• [The request]:
Rewrite each line of the data below as an item in a numbered list, omitting blank lines.

• [Supplied data]:
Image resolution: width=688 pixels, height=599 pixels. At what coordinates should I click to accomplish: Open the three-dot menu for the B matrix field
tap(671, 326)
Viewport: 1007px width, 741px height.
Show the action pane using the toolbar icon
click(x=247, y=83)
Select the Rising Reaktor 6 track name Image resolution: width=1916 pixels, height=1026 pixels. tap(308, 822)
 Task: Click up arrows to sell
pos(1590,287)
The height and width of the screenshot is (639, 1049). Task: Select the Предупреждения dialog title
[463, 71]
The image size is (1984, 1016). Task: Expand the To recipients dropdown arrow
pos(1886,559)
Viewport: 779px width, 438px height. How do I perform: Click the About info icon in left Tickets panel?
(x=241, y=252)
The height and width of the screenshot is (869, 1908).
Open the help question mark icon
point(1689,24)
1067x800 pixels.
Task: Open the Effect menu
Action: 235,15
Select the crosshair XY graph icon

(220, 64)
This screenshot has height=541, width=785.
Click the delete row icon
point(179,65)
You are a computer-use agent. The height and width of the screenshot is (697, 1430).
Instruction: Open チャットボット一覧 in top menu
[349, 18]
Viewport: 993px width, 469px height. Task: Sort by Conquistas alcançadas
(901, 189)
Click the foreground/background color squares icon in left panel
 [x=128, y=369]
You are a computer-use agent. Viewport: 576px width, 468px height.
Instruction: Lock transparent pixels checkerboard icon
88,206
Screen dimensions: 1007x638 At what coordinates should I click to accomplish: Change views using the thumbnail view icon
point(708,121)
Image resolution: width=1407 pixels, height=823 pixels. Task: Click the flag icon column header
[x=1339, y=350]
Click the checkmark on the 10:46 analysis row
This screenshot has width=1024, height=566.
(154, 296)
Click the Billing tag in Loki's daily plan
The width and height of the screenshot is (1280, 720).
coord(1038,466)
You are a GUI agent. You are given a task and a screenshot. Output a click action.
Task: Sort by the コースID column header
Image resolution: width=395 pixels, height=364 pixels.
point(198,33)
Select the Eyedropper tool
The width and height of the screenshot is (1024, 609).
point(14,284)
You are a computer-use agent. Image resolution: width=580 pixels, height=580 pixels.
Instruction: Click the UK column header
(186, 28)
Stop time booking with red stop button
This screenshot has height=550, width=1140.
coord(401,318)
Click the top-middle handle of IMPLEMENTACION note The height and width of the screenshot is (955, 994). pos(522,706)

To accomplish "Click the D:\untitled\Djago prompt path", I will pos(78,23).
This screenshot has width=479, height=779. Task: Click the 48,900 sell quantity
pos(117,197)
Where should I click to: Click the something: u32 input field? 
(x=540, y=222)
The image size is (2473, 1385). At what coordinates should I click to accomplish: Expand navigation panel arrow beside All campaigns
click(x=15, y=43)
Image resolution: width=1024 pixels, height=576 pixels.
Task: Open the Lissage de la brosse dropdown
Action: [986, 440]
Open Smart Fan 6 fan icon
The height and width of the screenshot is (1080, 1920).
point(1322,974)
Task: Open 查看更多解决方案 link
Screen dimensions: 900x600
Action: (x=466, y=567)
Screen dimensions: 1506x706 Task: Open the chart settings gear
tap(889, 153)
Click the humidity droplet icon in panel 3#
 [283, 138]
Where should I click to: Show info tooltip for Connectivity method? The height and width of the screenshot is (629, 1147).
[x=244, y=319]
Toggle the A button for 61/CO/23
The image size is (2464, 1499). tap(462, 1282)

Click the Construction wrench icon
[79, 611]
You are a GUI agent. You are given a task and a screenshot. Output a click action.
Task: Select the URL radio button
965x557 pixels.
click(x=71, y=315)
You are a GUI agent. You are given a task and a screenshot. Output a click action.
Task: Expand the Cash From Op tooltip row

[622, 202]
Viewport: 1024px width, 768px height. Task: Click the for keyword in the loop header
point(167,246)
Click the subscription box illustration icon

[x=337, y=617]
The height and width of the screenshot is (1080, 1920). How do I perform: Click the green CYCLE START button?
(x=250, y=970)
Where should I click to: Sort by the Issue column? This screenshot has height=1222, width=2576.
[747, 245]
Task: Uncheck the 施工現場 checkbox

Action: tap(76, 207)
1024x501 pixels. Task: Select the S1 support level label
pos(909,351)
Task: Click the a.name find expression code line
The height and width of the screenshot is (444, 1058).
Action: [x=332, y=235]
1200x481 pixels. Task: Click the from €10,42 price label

• [Solution to the problem]:
1. Image resolution: width=688 pixels, height=599 pixels. At what coordinates should I click to accomplish: Open the three-dot menu for the B matrix field
2. tap(671, 326)
3. Viewport: 1007px width, 741px height.
4. Show the action pane using the toolbar icon
5. click(x=247, y=83)
6. Select the Rising Reaktor 6 track name Image resolution: width=1916 pixels, height=1026 pixels. tap(308, 822)
7.  Task: Click up arrows to sell
8. pos(1590,287)
9. The height and width of the screenshot is (639, 1049). Task: Select the Предупреждения dialog title
10. [463, 71]
11. The image size is (1984, 1016). Task: Expand the To recipients dropdown arrow
12. pos(1886,559)
13. Viewport: 779px width, 438px height. How do I perform: Click the About info icon in left Tickets panel?
14. (x=241, y=252)
15. The height and width of the screenshot is (869, 1908).
16. Open the help question mark icon
17. point(1689,24)
18. 1067x800 pixels.
19. Task: Open the Effect menu
20. Action: 235,15
21. Select the crosshair XY graph icon
22. (220, 64)
23. This screenshot has height=541, width=785.
24. Click the delete row icon
25. point(179,65)
26. You are a computer-use agent. The height and width of the screenshot is (697, 1430).
27. Instruction: Open チャットボット一覧 in top menu
28. [349, 18]
29. Viewport: 993px width, 469px height. Task: Sort by Conquistas alcançadas
30. (901, 189)
31. Click the foreground/background color squares icon in left panel
32.  [x=128, y=369]
33. You are a computer-use agent. Viewport: 576px width, 468px height.
34. Instruction: Lock transparent pixels checkerboard icon
35. 88,206
36. Screen dimensions: 1007x638 At what coordinates should I click to accomplish: Change views using the thumbnail view icon
37. point(708,121)
38. Image resolution: width=1407 pixels, height=823 pixels. Task: Click the flag icon column header
39. [x=1339, y=350]
40. Click the checkmark on the 10:46 analysis row
41. This screenshot has width=1024, height=566.
42. (154, 296)
43. Click the Billing tag in Loki's daily plan
44. The width and height of the screenshot is (1280, 720).
45. coord(1038,466)
46. You are a GUI agent. You are given a task and a screenshot. Output a click action.
47. Task: Sort by the コースID column header
48. Image resolution: width=395 pixels, height=364 pixels.
49. point(198,33)
50. Select the Eyedropper tool
51. The width and height of the screenshot is (1024, 609).
52. point(14,284)
53. You are a computer-use agent. Image resolution: width=580 pixels, height=580 pixels.
54. Instruction: Click the UK column header
55. (186, 28)
56. Stop time booking with red stop button
57. This screenshot has height=550, width=1140.
58. coord(401,318)
59. Click the top-middle handle of IMPLEMENTACION note The height and width of the screenshot is (955, 994). pos(522,706)
60. To accomplish "Click the D:\untitled\Djago prompt path", I will pos(78,23).
61. This screenshot has width=479, height=779. Task: Click the 48,900 sell quantity
62. pos(117,197)
63. Where should I click to: Click the something: u32 input field? 
64. (x=540, y=222)
65. The image size is (2473, 1385). At what coordinates should I click to accomplish: Expand navigation panel arrow beside All campaigns
66. click(x=15, y=43)
67. Image resolution: width=1024 pixels, height=576 pixels.
68. Task: Open the Lissage de la brosse dropdown
69. Action: [986, 440]
70. Open Smart Fan 6 fan icon
71. The height and width of the screenshot is (1080, 1920).
72. point(1322,974)
73. Task: Open 查看更多解决方案 link
74. Screen dimensions: 900x600
75. Action: (x=466, y=567)
76. Screen dimensions: 1506x706 Task: Open the chart settings gear
77. tap(889, 153)
78. Click the humidity droplet icon in panel 3#
79.  [283, 138]
80. Where should I click to: Show info tooltip for Connectivity method? The height and width of the screenshot is (629, 1147).
81. [x=244, y=319]
82. Toggle the A button for 61/CO/23
83. The image size is (2464, 1499). tap(462, 1282)
84. Click the Construction wrench icon
85. [79, 611]
86. You are a GUI agent. You are given a task and a screenshot. Output a click action.
87. Task: Select the URL radio button
88. 965x557 pixels.
89. click(x=71, y=315)
90. You are a GUI agent. You are given a task and a screenshot. Output a click action.
91. Task: Expand the Cash From Op tooltip row
92. [622, 202]
93. Viewport: 1024px width, 768px height. Task: Click the for keyword in the loop header
94. point(167,246)
95. Click the subscription box illustration icon
96. [x=337, y=617]
97. The height and width of the screenshot is (1080, 1920). How do I perform: Click the green CYCLE START button?
98. (x=250, y=970)
99. Where should I click to: Sort by the Issue column? This screenshot has height=1222, width=2576.
100. [747, 245]
101. Task: Uncheck the 施工現場 checkbox
102. Action: tap(76, 207)
103. 1024x501 pixels. Task: Select the S1 support level label
104. pos(909,351)
105. Task: Click the a.name find expression code line
106. The height and width of the screenshot is (444, 1058).
107. Action: [x=332, y=235]
108. 1200x481 pixels. Task: Click the from €10,42 price label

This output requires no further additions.